MySQL is highly available, so perfect??

Small knowledge, big challenge! This article is participating in the creation activity of “Essential Tips for Programmers”.

MySQL is favored by developers for its ease of learning and high availability. Almost all of its high availability architectures rely directly on Binlog. Binlog is responsible for making MySQL the most popular open source database today. How does MySQL achieve high availability? Is this high availability perfect enough?

Active/standby synchronization process

process

The synchronization process is shown in the following figure, which can also illustrate the action of an update statement in master:

Standby database B maintains A long connection with primary database A. Primary library A has an internal thread dedicated to servicing this long connection for standby library B. The complete process of a transaction log synchronization looks like this:

Run the change master command on standby library B to set the IP, port, username, password of primary library A, and the location from which the binlog request should start. This location contains the file name and log offset.
Run the start slave command on slave library B. In this case, the slave library starts two threads, namely io_thread and SQL_thread, as shown in the figure. Io_thread is responsible for establishing connections with the primary library.
After verifying the user name and password, primary database A reads the binlog from the local database to the location sent by secondary database B and sends the log to secondary database B.
Standby database B obtains the binlog and writes it to a local file, which is called the relay log.
Sql_thread reads transfer logs, parses commands in logs, and executes them.

Synchronization position

After an active/standby switchover, the secondary database needs to synchronize data from the new primary database. In the first step of the above process, you need to specify where to start the binlog request. There are two main schemes:

Based on the site

Before MySQL5.6, use the change master command to replace the primary library.

CHANGE MASTER TO 

MASTER_HOST=$host_name 
MASTER_PORT=$port 
MASTER_USER=$user_name 
MASTER_PASSWORD=$password 
MASTER_LOG_FILE=$master_log_name 
MASTER_LOG_POS=$master_log_pos

Copy the code

The operation process is as follows:

Wait for the new master database A ‘to complete the synchronization of all the relay logs;
Run the show master status command on A ‘to obtain the latest File and Position on A’.
Take the fault time T of the original master library A;
Use mysqlbinlog to parse A ‘File and get the loci at time T.

Based on the GTID

Site-based schemes are too cumbersome, and MySQL 5.6 introduced GTID, eliminating the need to manually calculate loci.

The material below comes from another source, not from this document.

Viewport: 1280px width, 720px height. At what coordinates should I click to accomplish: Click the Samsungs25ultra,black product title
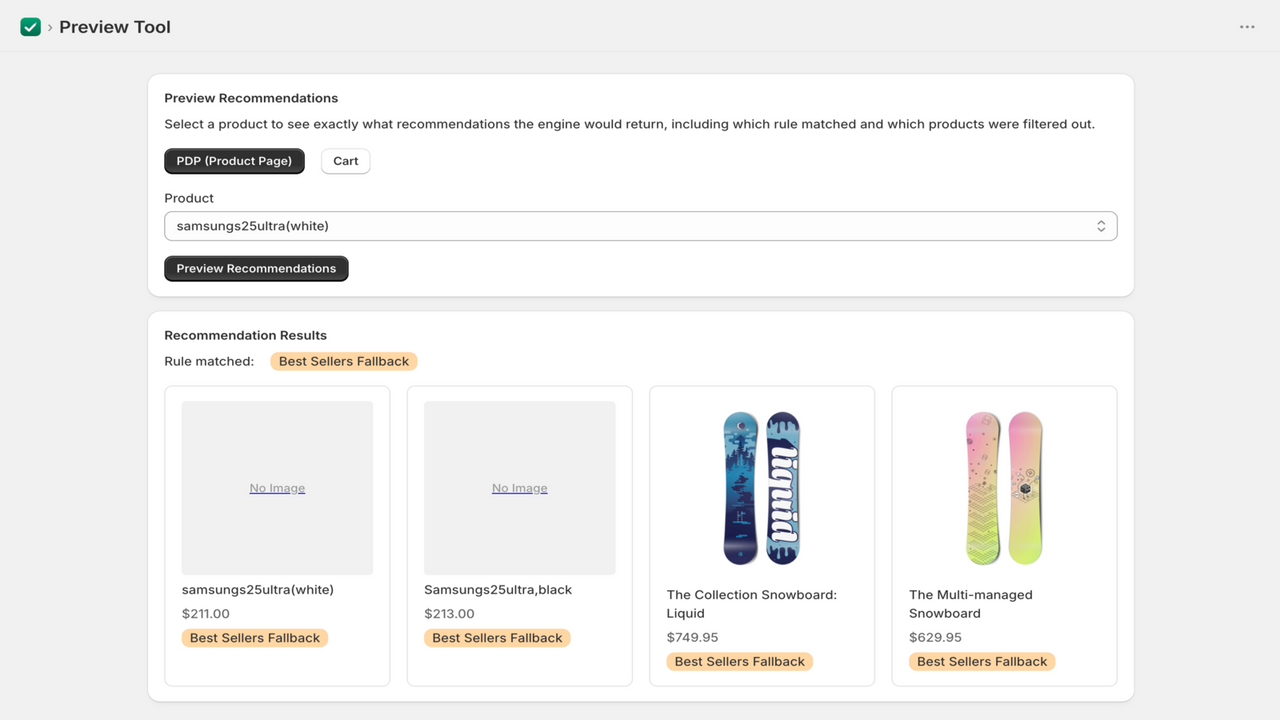coord(498,590)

The Global Transaction Identifier (GTID) is the unique Identifier that is generated when a Transaction is committed. Each MySQL instance maintains a collection of GtiDs for “all transactions performed by this instance”.

CHANGE MASTER TO 
MASTER_HOST=$host_name 
MASTER_PORT=$port 
MASTER_USER=$user_name 
MASTER_PASSWORD=$password 
master_auto_position=1

Copy the code

Master_auto_position =1 indicates that the master/slave relationship uses the GTID protocol.

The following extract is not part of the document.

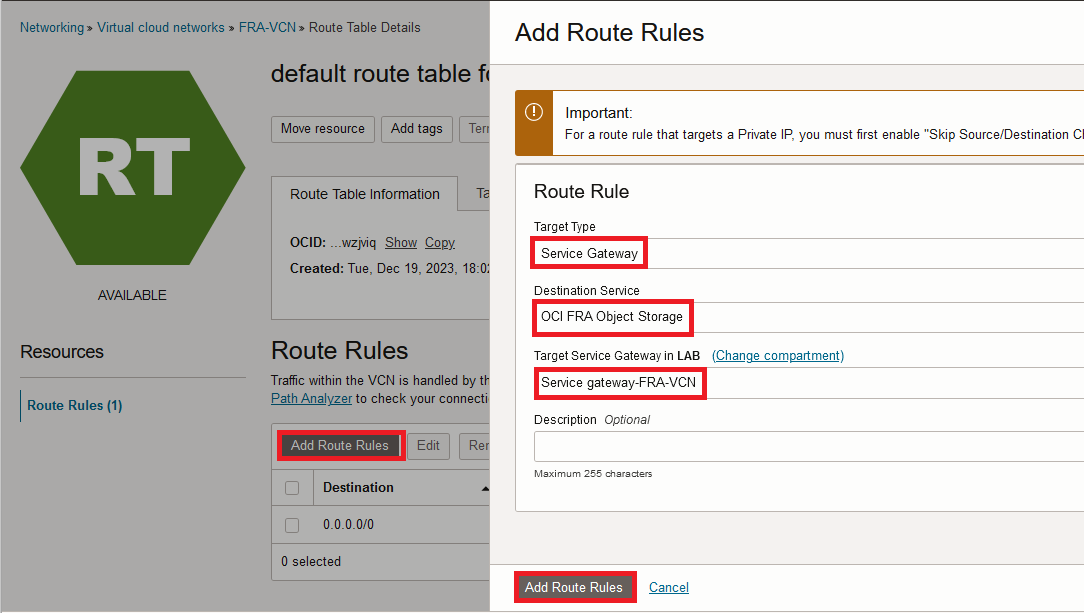Click the green RT route table hexagon icon
The image size is (1084, 613).
132,167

Run the start slave command on instance B and obtain the binlog logic as follows, where set_A and set_B are the GTID sets of executed transactions:

Instance B specifies the primary library A ‘and establishes the connection based on the active/standby protocol.
Instance B sends set_B to primary library A ‘.
Instance A ‘calculates the difference set between set_A and set_B, that is, the set of all gtiDs that exist in set_A but not in set_B, and determines whether A’ local contains all binlog transactions required by the difference set.

A. If not, a ‘has deleted the binlog required by instance B, and an error is returned.

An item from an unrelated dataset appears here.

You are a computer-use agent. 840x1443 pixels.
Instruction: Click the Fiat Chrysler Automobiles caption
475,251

B. If it is confirmed that all transactions are included, A ‘finds the first transaction in its binlog file that is not in SET_B and sends it to B;
Then we start from this transaction, read the files backwards, and send the binlog to B in order.

The operation based on GTID can be considered that the system calculates the corresponding loci by itself.

Circulation problems

If log_slave_updates is set to ON, the standby database generates a binlog after executing relay log. In the master-master + master-slave replication case, it is sometimes found that the master and slave are not synchronized, most likely because some master library does not have log_slave_updates set to ON.

Since the consumption of relay logs generates new binlogs, why does the master case not generate cyclic replication between nodes?

This is mainly because MySQL records in binlog the server ID of the instance where the command was executed for the first time.

Specify that the server ids of two libraries must be different. If they are the same, the relationship between them cannot be set as master/slave.
A standby database receives a binlog and, during playback, generates a new binlog with the same server ID as the original one.
After receiving the log from the primary library, each library determines the server ID. If the log is the same as its own, it indicates that the log is generated by itself and directly discards the log.

High availability (HA)

Now everyone uses MySQL, mainly because of its high availability. There are two reasons for high availability: active/standby consistency and active/standby switchover. Both are indispensable.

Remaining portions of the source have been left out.